Formalbeleidigungen, "Schmähkritik" und die Entbehrlichkeit einer Abwägung

In wenigen Fällen kann unter Umständen eine dem Verfassungsrecht geschuldete Abwägung unterbleiben wenn es sich um „Formalbeleidigungen“ oder „Schmähungen“ handelt.

Die Unzulässigkeit der „Schmähkritik

Schmähkritik im Sinne des deutschen Verfassungsrechtes ist eine Äußerung nicht schon dann, wenn sie eine besonders verunglimpfende Form einer Beleidigung besitzt.

Eine im Sinne des deutschen Verfassungsrechtes unzulässige „Schmähkritik“ liegt jedoch vor, wenn ohne einen sachlichen Bezug zu einer Sachfrage eine Person „niedergemacht„, „verunglimpft“ oder verächtlich gemacht wird.

Eine Ausnahme gilt nur dann, wenn es sich um eine möglicherweise „überschießende Kritik oder um Ausdruck der Empörung über bestimmte Ereignisse handelt. Zudem dürfen diese Äußerungen nicht alleine der Verächtlichmachung dienen.

eine verfassungswidrige „Formalbeleidigung“

Besonders strenge Maßstäbe gelten im Hinblick auf das mögliche Unterbleiben der verfassungsrechtlich gebotenen Abwägung für die Annahme einer „Formalbeleidigung„.

Hierzu zählen besonders krasse, aus sich heraus herabwürdigende Äußerungen – beispielsweise aus dem Bereich der Fäkalsprache.
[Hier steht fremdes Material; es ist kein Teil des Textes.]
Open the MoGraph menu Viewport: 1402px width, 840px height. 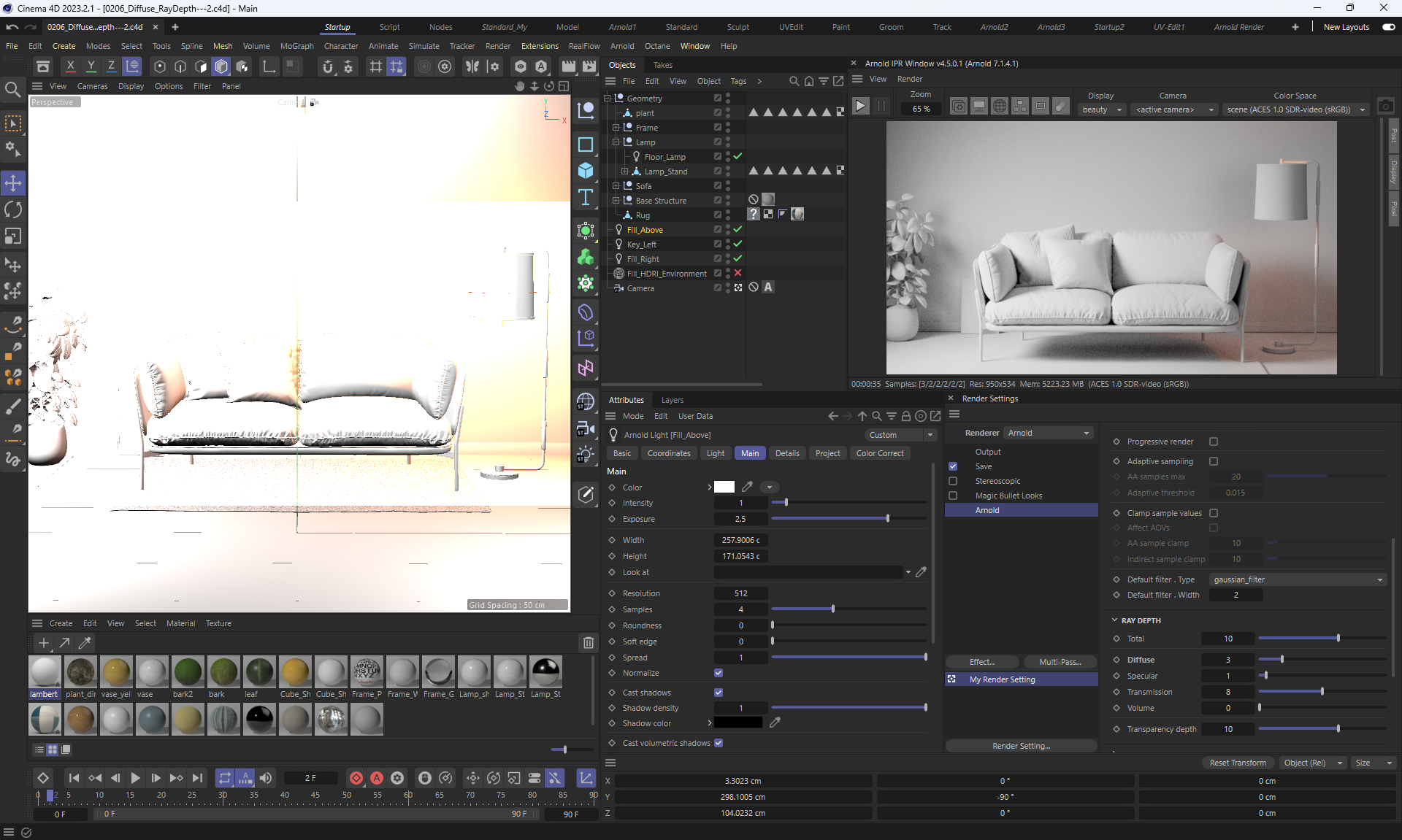296,46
Bei diesen Äußerungen steht die – kontextunabhängige – gesellschaftlich absolut mißbilligte und tabuisierte Begrifflichkeit im Vordergrund.


Vermutung der freien Rede kein Vorrrang der Meinungsfreiheit vor Persönlichkeitsrechtsverletzungen

Das Verfassungsgericht macht deutlich, dass der verfassungsrechtliche Vorrang der freien Rede keinen Vorrang der Meinungsfreiheit gegenüber dem Persönlichkeitsrechtsschutz bedeutet.

Jedoch folgt aus der Vermutung der freien Rede, dass Meinungen, die die Persönlichkeitsrechte anderer verletzen, nur zulässig sind, wenn sie im Rahmen einer Abwägung überwiegen.

 


das konrete Verfahren

In dem konkreten Verfahren sah das Verfassungsgericht die persönlichen Angriffe auf Richter nach einem Sorgerechtsstreit unter Nennung der beteiligten Richter und der Veröffentlichung ihrer Bilder als verfassunsgwidrig an. Die Verurteilung wegen § 185 StGB wurde aufrechterhalten.

Auch in diesem Fall der „Machtkritik“ und des „Kampfes um das Recht“ der auf einer Internetseite veröffentlichen Äußerungen würden die persönlichen Kränkungen des Beschwerdeführers das sachliche Anliegen überlagern.


kritische Würdigung

So sehr der Beschluss des Verfassungsgerichtes zu begrüßen ist, so sehr läßt er doch viele Fragen offen.

das subjektive Gefühl der Beleidigung

In unterschiedlichen Rechtskreisen gibt es unterschiedliche Wahrnehmungen von Beleidigungen. Dies gilt selbstverständlich aber auch in einem Land wie der Bundesrepublik, in welchen Menschen aus 184 Nationen leben und es folglich unterschiedliche Prägungen geben kann. Mögliche kulturelle Unterschiede hat das Verfassungsgericht nicht thematisiert.

grenzüberschreitende Sachverhalte

In der Bundesrepublik sind deutschsprachige Inhalte aus Österreich, der Schweiz, von deutschsprachigen Minderheiten aus Belgien, den Niederlanden, Luxemburg, Polen, Tchechien und Frankreich erreichbar. Hier kann es unterschiedliche rechtliche Pflichten geben, auch wenn dann, wenn eine Meinung in Deutschland empfangbar ist, aufgrund des deutschen Empfängerhorizontes von der Geltung deutschen Rechtes ausgegangen wird.

englischsprachige oder französische Inhalte

Aber auch die Inhalte englischsprachiger Webseiten oder Medien sind in Deutschland zugänglich. So berichteten englische Zeitungen im Mai 2020 über einen deutschen Verdächtigen unter Nennung des Namens und des ungepixelten Bildes im Mordfall „Maddie“. Dies wäre nach deutschem Presserecht unzulässig. Diese in Großbritannien hergestellten und für Großbritannien verbreiteten Inhalte entfalten selbstverständlich auch in Deutschland Wirkung.